Focus on the Points That Matter
Do not try to negotiate every clause. Focus on: retention period (push for shorter), breach notification timeline (push for faster), deletion upon termination (push for comprehensive), and sub-processor management (push for prior notice and objection rights).
Accept Reasonable Compromises
Vendors may push back on unlimited audit rights, zero-retention policies, or uncapped liability. These are reasonable negotiation points. What is not reasonable: refusing to sign a DPA at all, refusing to disclose sub-processors, or refusing to commit to breach notification timelines.
Red Flags in Vendor DPAs
- Language that allows the vendor to use your data for their own purposes (improving their products by using your data should be opt-in, not default)

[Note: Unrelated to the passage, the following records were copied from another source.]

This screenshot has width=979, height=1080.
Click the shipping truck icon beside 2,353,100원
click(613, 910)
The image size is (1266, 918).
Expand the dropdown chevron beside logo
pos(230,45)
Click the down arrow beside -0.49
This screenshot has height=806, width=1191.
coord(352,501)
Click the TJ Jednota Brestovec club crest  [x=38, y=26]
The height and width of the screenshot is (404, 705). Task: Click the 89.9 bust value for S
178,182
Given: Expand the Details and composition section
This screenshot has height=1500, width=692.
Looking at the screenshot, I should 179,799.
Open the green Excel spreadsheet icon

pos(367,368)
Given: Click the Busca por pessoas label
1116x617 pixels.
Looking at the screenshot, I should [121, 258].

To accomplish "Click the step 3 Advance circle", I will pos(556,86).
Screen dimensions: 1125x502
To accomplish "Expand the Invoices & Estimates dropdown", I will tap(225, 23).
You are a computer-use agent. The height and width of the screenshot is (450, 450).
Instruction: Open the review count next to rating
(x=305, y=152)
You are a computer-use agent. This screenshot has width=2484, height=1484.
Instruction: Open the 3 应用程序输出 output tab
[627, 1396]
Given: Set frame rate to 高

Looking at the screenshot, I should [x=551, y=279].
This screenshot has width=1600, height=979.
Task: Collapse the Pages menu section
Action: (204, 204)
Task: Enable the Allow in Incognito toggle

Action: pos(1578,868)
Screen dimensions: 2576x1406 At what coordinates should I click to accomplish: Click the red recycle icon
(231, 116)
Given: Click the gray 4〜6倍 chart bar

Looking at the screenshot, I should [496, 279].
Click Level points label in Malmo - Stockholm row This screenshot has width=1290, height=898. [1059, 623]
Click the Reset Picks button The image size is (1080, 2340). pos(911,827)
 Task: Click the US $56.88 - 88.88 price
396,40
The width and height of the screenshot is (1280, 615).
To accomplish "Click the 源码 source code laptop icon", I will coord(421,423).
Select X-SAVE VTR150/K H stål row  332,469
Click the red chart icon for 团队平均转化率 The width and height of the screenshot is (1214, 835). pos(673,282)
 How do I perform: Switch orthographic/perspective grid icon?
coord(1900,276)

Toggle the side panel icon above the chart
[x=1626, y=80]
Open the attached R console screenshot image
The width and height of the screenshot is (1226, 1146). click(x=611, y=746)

- Overly broad processing purposes that could cover activities you did not intend
- Unlimited retention with no deletion obligation
- No sub-processor transparency or notification
- Breach notification timelines longer than 72 hours
- No audit rights of any kind
The Bottom Line
A DPA is not optional when you use enrichment vendors that process personal data. It protects you legally, defines the vendor's obligations, and provides recourse if something goes wrong. Most enrichment vendors (including BetterEnrich) have standard DPAs ready for review. Take the time to read them carefully, negotiate the key terms, and keep the signed agreement on file. It takes a few hours of legal review to complete and provides years of protection.